• **Work to complete**:
A - Translate into French this sentence from the judgment excerpt below: "That is not to say that the absence of those words would not matter in other cases."
B - Rewrite the paragraph of the judgment excerpt below that begins "[18] Charge 18: The indictment contains" as a short bulleted list that keeps its main facts.
C - Answer these questions from the judgment excerpt below, one answer per line:
(i) What single date does Charge 18 libel?
(ii) Which case and paragraph are cited for the words "nature of the evidence in the case, the way in which the case was conducted, and the issues which were to be determined"?
(iii) With whom does the court agree that there was no misdirection in respect of Charge 17?

• **Text excerpt**:
******

In our view, that was an adequate direction in this particular trial, where the disputed issue was whether it was indeed the appellant who downloaded the indecent images, and where there had been no defence based on the possibility of accidental downloading such that it might be necessary for the judge to add words such as "in the knowledge that the images being downloaded were, or were likely to be, indecent images of children" (cf paragraph [37] of Harris; Smart v HM Advocate 2006 SCCR 120). That is not to say that the absence of those words would not matter in other cases. Much will depend on the "nature of the evidence in the case, the way in which the case was conducted, and the issues which were to be determined": Harris, paragraph [38]. But in the present case, it was accepted that there was downloading of child pornography, and the only question in issue was whether it was the appellant who had downloaded the images. Accordingly we agree with the Advocate depute that there was no misdirection in respect of Charge 17.
[18] Charge 18: The indictment contains
the self-standing Charge 18, which libels possession of indecent photographs
of a child on one date, 15 August 2009 (a different time from that in Charge 17). The evidence
established that on 15 August 2009, the appellant was not the only occupant of the house in
question, as the complainer SH was still an occupant at that stage (page 12
of the trial judge's first report). The defence position, as outlined in
paragraphs 22 to 24 of the judge's supplementary report, was that the
appellant was not, on that date, the person responsible: someone else was.

******

• **Source data**:

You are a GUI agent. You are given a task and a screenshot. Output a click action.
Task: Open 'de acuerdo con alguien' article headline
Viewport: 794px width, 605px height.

******

• **Answers by task**:
A - Cela ne veut pas dire que l'absence de ces mots serait sans importance dans d'autres affaires.

B -
- Charge 18 is self-standing and libels possession of indecent photographs of a child on a single date, 15 August 2009, which differs from the time in Charge 17.
- The evidence showed that on that date the appellant was not the only occupant of the house, because the complainer SH still lived there (page 12 of the trial judge's first report).
- The defence position, set out in paragraphs 22 to 24 of the judge's supplementary report, was that someone other than the appellant was responsible on that date.

C -
(i) 15 August 2009.
(ii) Harris, paragraph [38].
(iii) The Advocate depute.